Along with the expected sourness in the aroma, the Flanders Red also came with a pleasant mustiness, like an old tome, full of secrets and wisdom. Below said wisdom lurked a strong tart sweetness, full of apricot, peach, cherry, and plum notes. The other fruits of the fruit-leather aesthetic took to the wings on the tongue, however: cherry ruled the palate. With the sharpness of a black cherry warhead and continual bite from start to finish, Flanders Red definitely deserves to be a part of the WiLD SOUR series.
Here Gose Nothin'
We're not gonna dance around it: Here Gose Nothin’ is truly a beautiful beer. It shone with the deep gold of a newly polished, well-worn wedding ring - starry and starry-eyed. A lightly foamy, sky-white head topped it all off. After conjuring up the perfect summer day, however, Here Gose Nothin’ stung the nostrils with the delicious acridity of green apple sour candy. Underneath that, there were hints of saltiness in the scent, like a Saltine pulled straight from the box.

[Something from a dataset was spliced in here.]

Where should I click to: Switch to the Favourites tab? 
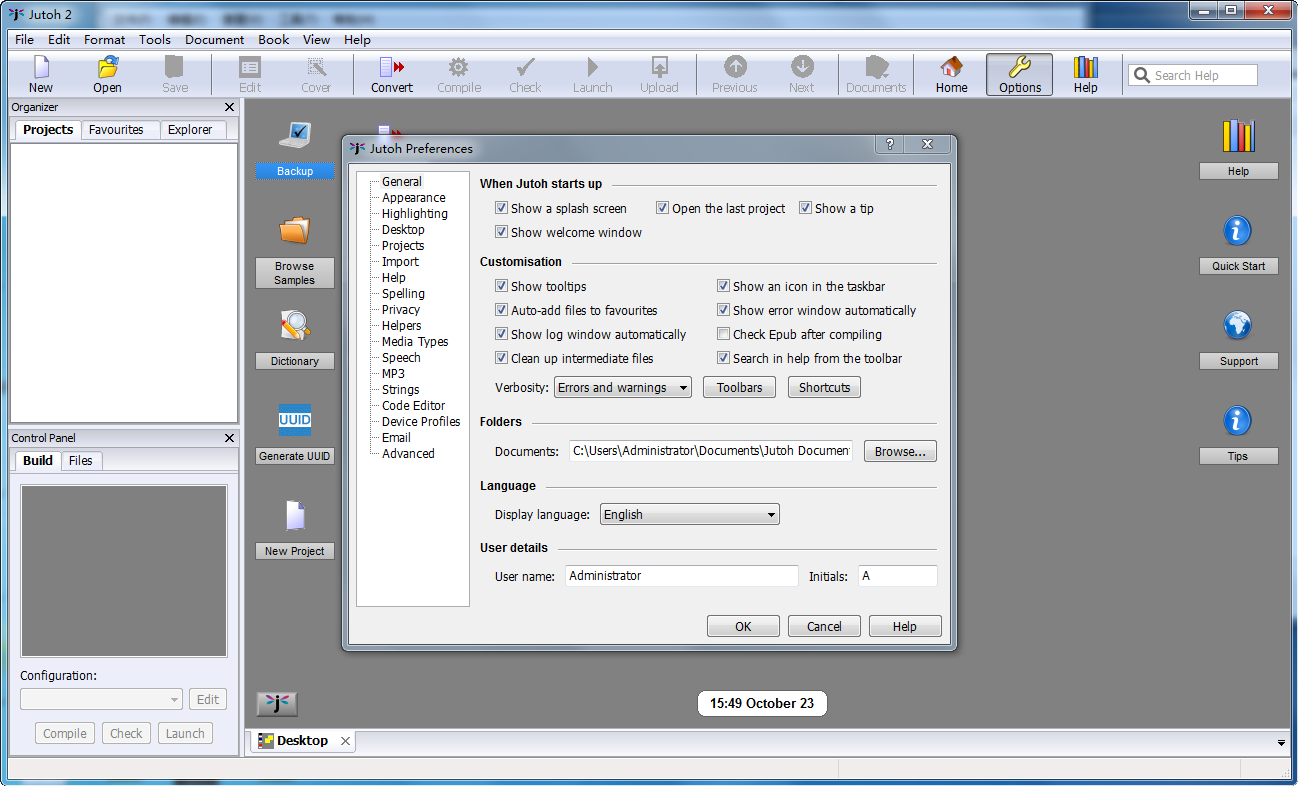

Much like Flanders Red, this Leipzig-style gose tasted like a candy, though one that emphasized tart over sour. The acidic quality was a result of the spontaneous fermentation the wild yeast encounters during the brewing process, yielding the distinct tang. There were many happily puckered faces around our tasting table as we rode on this brew's wild and flavorful ride.